→ **Descrizione del compito**:
Per favore, estrai le righe del materiale che vanno dall'inizio fino alla riga che contiene "coordinates (573, 123).", inclusa, e riportale senza alcuna modifica.

(Voci di dati estratte)
- - - - -
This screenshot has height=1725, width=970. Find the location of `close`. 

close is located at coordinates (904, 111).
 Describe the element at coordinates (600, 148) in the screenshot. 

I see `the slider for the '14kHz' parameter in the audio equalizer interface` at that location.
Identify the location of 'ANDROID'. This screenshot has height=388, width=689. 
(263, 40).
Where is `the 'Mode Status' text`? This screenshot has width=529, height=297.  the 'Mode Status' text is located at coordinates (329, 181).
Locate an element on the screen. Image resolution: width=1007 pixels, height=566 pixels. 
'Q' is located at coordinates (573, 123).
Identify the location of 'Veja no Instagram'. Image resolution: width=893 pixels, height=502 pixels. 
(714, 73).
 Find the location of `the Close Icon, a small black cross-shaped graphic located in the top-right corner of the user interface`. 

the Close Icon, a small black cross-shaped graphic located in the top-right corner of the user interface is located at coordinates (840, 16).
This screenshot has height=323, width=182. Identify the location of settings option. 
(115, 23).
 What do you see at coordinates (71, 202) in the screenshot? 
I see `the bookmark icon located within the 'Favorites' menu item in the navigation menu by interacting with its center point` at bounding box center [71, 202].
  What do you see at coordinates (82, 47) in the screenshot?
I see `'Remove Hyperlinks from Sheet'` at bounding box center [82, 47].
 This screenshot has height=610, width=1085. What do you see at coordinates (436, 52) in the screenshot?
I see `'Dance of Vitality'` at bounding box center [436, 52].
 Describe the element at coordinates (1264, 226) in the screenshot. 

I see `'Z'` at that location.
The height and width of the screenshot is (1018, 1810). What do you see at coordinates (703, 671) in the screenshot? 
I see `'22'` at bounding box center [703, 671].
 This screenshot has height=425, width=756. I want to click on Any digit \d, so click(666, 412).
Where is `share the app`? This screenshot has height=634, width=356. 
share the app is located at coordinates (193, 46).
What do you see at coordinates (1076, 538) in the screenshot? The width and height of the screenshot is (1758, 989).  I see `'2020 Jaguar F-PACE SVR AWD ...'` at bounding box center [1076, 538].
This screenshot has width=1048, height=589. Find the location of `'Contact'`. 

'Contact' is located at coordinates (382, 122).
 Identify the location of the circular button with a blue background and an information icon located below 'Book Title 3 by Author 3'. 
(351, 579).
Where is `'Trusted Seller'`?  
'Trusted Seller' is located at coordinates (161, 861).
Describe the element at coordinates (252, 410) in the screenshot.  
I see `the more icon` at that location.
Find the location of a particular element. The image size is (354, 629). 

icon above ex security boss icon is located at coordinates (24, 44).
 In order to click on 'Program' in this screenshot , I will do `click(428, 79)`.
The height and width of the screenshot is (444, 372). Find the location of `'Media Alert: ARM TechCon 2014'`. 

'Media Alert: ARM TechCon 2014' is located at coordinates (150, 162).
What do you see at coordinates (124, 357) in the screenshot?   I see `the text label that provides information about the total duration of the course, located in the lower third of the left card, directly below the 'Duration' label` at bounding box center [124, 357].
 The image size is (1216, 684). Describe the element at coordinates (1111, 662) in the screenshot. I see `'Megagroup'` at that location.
- - - - -
→ **Risultato completo**:
This screenshot has height=1725, width=970. Find the location of `close`. 

close is located at coordinates (904, 111).
 Describe the element at coordinates (600, 148) in the screenshot. 

I see `the slider for the '14kHz' parameter in the audio equalizer interface` at that location.
Identify the location of 'ANDROID'. This screenshot has height=388, width=689. 
(263, 40).
Where is `the 'Mode Status' text`? This screenshot has width=529, height=297.  the 'Mode Status' text is located at coordinates (329, 181).
Locate an element on the screen. Image resolution: width=1007 pixels, height=566 pixels. 
'Q' is located at coordinates (573, 123).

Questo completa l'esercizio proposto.